Backend Development 9 min read

Multi‑Stage Optimization of Category Tree Queries in a SpringBoot Application

This article details a step‑by‑step performance optimization of a category‑tree query in a SpringBoot‑Thymeleaf e‑commerce system, covering initial Redis caching, periodic job updates, local Caffeine cache, Gzip compression, data slimming, and byte‑level compression to dramatically improve response times and reduce Redis key size.

IT Services Circle
IT Services Circle
IT Services Circle
Multi‑Stage Optimization of Category Tree Queries in a SpringBoot Application

In an e‑commerce system built with SpringBoot and the Thymeleaf template engine, a simple category‑tree query was initially implemented by directly fetching category data from the database and assembling it into a tree structure for each request.

As the number of categories grew, performance bottlenecks appeared, prompting a series of optimizations.
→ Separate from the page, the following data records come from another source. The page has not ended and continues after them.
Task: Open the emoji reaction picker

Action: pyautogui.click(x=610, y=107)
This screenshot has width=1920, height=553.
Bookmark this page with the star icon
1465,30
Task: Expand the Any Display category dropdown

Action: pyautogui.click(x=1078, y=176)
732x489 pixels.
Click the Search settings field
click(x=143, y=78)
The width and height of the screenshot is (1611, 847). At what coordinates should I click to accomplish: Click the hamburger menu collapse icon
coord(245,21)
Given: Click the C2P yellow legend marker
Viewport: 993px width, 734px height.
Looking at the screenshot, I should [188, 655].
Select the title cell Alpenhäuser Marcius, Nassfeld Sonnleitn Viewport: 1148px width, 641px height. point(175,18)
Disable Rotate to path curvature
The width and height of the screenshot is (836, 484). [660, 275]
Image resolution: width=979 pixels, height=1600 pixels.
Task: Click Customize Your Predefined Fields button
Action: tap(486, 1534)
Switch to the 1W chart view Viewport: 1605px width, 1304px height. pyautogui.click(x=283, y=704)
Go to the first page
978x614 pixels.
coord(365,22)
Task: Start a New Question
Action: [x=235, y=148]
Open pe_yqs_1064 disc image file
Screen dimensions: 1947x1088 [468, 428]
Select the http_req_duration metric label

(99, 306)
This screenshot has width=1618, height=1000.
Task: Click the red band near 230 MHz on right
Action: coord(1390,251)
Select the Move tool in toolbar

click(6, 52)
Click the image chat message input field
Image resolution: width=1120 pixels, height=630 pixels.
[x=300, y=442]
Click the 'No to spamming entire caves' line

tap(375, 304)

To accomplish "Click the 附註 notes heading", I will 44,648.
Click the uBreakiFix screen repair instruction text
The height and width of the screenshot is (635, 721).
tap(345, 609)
First Optimization – Redis Cache

The API was modified to check Redis for a cached JSON representation of the category tree. If present, the cached data is returned; otherwise, the database is queried, the result is cached in Redis with a 5‑minute TTL, and then returned.

Diagram of the flow:

Second Optimization – Periodic Job

A scheduled Job runs every 5 minutes to asynchronously rebuild the category tree from the database and refresh the Redis cache, while retaining the original on‑demand cache‑populate logic as a fallback.

Third Optimization – Local Caffeine Cache

To reduce the load on Redis, a local in‑memory cache using Spring’s Caffeine library was introduced. The request flow now checks the local cache first, falls back to Redis, and finally to the database if needed, updating each cache layer accordingly.

Check local cache; if hit, return.

If miss, query Redis; if hit, populate local cache and return.

If Redis also misses, query the database, refresh Redis and local caches, then return.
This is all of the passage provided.